Dividing your project into iterations is also very useful. Choose an iteration length, either two weeks or one month.

  • Have a half day meeting on the first day of the iteration where the team chooses and commits on what to do in the iteration. Write this down and refer to it during the daily meetings. Monitor that you are progressing towards the objective.
  • Have another half day meeting on the last day of the iteration to do two things. First you want the demo the current state-of-the-art to Business Owners (or Stakeholders). This focuses the team on having something that can be demoed, and keeps pressure off the team by showing constant progress. Second, you want to have a retrospective meeting in which you write down what went wrong, what went right and any exceptional events happened.

Sometimes we use pair programming to build team spirit and to focus on particularly complex issues. Give one item to solve to two people using only one computer.

Speaking of team focus, have the whole team work in the same dedicated room if possible. This is quite important.

Continuous integration, decent source control and unit testing are technical tools that allow your team to be more agile. Set them up!

I also found useful in the past to circulate (and hang a large print-out of) the agile manifesto.

In order to become even more agile, you need your Business Owner to "buy-in" to the methodology. They need to be involved in the planning meetings where the pick and choose which items should be developed in the following iteration. Generally this choice is based on business value: reduce risk by having the most valuable items developed first. If the project runs late you can still close it off early, still having the most important stuff. They also have to accept part of the responsibility of bringing the development to completion. This usually focuses the development on the right things.

I could write a lot more on the full implementation of these methodologies, but as I was saying, your project has already started. In my experience the biggest problem with implementing agile methodologies is that people have difficulty getting what agile means. Some people will tend to act in a non-agile way even during a fully agile development! For this reason I think that you will need some agile training before you can implement a full-blown Scrum, for example.

Hope it helps!

Sklivvz
thanks alot for the good advices, this is very helpfull
Polo
+1  A: 

What you are talking about, as far as I understand, is basically to subside the effects of the downtime during the vacation period, now taking Vacation Period in our stride, SCRUM methodology gives the right set of tools for handling this kind of situation, reason being,

Each Sprint would deliver a shippable product, so your concern of the downtime not getting utilized would surely be out of the way, as only that much work would be planned during the downtime as much as the team availability.

SCRUM is independent of what technology you are using, be it EntityFramework or any other for that matter.

81967
Lets juste say its the good moment to move on to more productive and efficient way to developpe.
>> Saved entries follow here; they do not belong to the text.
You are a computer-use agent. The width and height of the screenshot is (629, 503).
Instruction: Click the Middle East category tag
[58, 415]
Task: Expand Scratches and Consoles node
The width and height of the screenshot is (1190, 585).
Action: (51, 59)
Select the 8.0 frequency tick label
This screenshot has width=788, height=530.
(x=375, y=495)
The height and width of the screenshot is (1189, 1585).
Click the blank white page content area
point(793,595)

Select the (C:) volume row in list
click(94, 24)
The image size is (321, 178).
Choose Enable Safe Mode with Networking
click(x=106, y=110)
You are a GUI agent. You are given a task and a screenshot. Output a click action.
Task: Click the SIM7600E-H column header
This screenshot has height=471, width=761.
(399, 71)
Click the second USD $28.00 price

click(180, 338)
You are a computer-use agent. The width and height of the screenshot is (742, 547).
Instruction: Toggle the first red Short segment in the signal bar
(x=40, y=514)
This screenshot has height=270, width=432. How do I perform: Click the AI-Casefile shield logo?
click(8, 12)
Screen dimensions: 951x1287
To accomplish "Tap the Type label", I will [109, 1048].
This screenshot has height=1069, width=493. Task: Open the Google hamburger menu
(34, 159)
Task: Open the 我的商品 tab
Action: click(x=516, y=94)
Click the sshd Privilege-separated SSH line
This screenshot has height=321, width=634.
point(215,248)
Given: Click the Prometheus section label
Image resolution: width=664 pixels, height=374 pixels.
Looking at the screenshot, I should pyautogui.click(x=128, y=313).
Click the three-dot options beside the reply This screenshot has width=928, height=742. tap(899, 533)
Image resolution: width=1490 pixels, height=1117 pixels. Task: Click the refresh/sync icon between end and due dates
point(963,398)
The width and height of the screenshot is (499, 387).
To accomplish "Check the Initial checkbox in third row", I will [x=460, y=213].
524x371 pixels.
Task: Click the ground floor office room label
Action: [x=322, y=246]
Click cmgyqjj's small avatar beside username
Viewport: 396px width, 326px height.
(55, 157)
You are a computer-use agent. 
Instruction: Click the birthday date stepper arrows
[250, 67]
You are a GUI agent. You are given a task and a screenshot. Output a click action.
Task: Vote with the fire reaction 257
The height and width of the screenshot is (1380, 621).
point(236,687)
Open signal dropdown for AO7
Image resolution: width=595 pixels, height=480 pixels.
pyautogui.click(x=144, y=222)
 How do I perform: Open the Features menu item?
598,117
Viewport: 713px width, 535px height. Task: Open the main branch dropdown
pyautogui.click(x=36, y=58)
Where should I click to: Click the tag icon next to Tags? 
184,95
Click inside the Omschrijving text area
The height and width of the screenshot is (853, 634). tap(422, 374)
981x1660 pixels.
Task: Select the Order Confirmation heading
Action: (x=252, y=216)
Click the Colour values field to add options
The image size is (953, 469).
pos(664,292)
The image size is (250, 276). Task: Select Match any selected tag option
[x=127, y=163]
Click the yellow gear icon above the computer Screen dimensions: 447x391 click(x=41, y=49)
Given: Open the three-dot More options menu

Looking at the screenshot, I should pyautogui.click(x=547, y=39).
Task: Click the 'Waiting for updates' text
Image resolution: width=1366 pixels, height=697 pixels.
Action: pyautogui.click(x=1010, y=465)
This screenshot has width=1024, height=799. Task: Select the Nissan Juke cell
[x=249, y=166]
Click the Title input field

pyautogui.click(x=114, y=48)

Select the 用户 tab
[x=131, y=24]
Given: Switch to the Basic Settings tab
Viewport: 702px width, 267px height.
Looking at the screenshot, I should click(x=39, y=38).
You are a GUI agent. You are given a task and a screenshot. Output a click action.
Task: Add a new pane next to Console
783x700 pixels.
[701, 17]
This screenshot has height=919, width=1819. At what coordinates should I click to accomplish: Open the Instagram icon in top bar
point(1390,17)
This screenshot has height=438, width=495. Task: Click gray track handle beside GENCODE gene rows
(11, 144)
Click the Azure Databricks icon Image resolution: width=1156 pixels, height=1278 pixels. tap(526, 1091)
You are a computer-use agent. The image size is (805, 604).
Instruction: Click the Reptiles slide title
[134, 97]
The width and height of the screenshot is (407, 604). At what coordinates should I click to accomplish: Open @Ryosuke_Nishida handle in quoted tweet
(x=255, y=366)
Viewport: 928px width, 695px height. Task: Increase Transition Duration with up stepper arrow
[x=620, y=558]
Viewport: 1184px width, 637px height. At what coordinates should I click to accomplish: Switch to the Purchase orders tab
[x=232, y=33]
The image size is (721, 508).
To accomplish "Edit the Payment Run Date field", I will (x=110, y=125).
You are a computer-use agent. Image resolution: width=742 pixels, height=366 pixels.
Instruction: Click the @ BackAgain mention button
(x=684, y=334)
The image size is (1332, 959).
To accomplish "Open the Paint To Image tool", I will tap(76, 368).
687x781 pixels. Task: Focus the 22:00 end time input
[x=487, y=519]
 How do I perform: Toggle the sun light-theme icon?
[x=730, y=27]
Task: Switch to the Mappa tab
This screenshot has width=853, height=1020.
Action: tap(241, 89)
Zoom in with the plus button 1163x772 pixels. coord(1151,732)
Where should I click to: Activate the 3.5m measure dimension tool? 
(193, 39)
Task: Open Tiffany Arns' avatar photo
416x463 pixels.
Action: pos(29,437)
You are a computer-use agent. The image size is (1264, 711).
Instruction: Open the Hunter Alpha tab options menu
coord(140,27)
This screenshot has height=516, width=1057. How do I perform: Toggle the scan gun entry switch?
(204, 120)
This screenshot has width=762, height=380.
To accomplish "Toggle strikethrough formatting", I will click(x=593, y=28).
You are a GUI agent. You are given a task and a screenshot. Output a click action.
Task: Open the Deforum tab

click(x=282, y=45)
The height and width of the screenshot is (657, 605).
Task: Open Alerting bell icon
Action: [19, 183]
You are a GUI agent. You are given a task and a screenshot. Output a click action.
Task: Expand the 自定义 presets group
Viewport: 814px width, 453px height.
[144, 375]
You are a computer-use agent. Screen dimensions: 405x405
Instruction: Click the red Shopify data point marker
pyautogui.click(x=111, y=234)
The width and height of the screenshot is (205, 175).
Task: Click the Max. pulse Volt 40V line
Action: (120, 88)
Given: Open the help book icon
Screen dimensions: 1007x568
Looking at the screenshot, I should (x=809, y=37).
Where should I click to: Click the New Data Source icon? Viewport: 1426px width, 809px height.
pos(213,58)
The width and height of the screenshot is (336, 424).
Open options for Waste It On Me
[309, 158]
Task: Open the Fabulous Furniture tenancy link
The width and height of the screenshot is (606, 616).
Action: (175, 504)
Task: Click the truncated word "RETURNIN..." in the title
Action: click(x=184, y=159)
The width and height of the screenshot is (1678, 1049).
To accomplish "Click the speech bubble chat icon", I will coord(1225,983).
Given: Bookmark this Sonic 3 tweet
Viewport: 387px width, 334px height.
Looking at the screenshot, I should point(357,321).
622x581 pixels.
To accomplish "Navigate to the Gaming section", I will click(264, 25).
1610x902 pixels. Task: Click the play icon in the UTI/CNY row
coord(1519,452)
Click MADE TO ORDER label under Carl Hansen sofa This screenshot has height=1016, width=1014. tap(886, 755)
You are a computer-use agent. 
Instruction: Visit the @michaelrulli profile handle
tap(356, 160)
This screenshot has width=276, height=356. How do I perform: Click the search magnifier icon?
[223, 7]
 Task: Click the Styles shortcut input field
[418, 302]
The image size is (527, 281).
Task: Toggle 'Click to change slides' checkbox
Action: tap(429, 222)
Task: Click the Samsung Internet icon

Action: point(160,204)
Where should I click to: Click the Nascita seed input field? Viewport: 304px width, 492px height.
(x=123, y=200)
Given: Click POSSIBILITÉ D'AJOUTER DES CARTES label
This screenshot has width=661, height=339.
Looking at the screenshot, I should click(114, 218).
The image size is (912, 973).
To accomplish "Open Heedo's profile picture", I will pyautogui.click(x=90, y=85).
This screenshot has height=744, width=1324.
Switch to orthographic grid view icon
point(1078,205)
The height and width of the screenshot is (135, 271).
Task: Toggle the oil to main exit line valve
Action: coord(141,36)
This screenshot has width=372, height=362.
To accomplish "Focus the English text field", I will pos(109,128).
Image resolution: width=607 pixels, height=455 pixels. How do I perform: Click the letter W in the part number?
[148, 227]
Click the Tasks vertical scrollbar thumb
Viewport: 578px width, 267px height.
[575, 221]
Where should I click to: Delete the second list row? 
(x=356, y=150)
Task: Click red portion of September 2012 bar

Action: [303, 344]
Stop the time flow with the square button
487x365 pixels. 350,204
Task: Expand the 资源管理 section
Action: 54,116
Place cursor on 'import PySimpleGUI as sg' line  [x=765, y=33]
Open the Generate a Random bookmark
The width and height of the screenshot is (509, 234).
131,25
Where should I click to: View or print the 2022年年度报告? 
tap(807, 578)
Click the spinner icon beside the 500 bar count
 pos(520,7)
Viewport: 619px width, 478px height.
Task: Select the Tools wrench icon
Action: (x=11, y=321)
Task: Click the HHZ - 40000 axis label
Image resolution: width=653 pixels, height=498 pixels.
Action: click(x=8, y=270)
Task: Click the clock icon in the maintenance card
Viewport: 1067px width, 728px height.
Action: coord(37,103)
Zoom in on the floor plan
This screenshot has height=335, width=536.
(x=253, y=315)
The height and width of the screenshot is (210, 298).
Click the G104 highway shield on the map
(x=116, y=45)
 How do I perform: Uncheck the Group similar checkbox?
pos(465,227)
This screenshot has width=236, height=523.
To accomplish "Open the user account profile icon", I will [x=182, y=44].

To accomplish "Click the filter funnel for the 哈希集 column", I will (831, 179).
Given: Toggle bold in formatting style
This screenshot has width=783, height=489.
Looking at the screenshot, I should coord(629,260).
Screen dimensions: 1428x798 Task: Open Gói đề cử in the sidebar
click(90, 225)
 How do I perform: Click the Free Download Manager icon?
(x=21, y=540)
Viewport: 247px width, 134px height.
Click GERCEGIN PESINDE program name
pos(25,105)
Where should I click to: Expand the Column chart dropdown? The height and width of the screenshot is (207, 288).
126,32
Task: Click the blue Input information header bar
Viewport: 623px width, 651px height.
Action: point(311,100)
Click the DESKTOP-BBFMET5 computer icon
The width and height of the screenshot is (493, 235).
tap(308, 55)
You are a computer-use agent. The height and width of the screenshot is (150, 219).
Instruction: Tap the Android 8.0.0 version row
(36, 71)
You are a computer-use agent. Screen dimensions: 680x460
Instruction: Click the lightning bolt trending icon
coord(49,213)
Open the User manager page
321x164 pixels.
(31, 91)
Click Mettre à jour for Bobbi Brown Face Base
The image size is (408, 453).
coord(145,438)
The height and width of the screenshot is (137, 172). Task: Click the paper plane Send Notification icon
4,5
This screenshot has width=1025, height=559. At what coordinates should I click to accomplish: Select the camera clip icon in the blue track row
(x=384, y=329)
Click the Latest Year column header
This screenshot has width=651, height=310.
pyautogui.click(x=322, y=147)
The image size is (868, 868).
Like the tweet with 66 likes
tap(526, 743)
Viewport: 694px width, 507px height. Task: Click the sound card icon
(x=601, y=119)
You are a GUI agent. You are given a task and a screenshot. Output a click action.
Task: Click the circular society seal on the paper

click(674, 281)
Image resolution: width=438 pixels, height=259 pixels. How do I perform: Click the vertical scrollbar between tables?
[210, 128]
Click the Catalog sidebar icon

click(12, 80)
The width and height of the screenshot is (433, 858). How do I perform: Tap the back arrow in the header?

How could it still be a classic V cycle...
Polo
The Point where Classic V starts to go out is when changes come in thick and fast, as yours is a critical project, changes may be frequent, but if your requirement spec are made near perfectly (unlikely though) , you should be sailing smooth with the Classic V ..with proper scheduling and planning ...
81967
+2  A: 

Task boards are a good idea for letting everyone know what is being done and what is supposed to be done in a sprint. There can be challenges in getting this started but once a team is used to it, it isn't that bad to have as a way to show what is being done, what was done and what is coming up. There is estimating tasks and building a back log and burn down but this can be nice to see at times to show, "Hey, we did get some stuff done!" I'd suggest taking the first few sprints as a period where velocity will not be consistent as there is some working out of the kinks of how much work can be done in a sprint. This is part of Sklivvz's answer in terms of what goes on that whiteboard where you have stand up.

Pair programming is also a great idea for helping to build a homogeneous codebase and to get in some standards that can also be useful.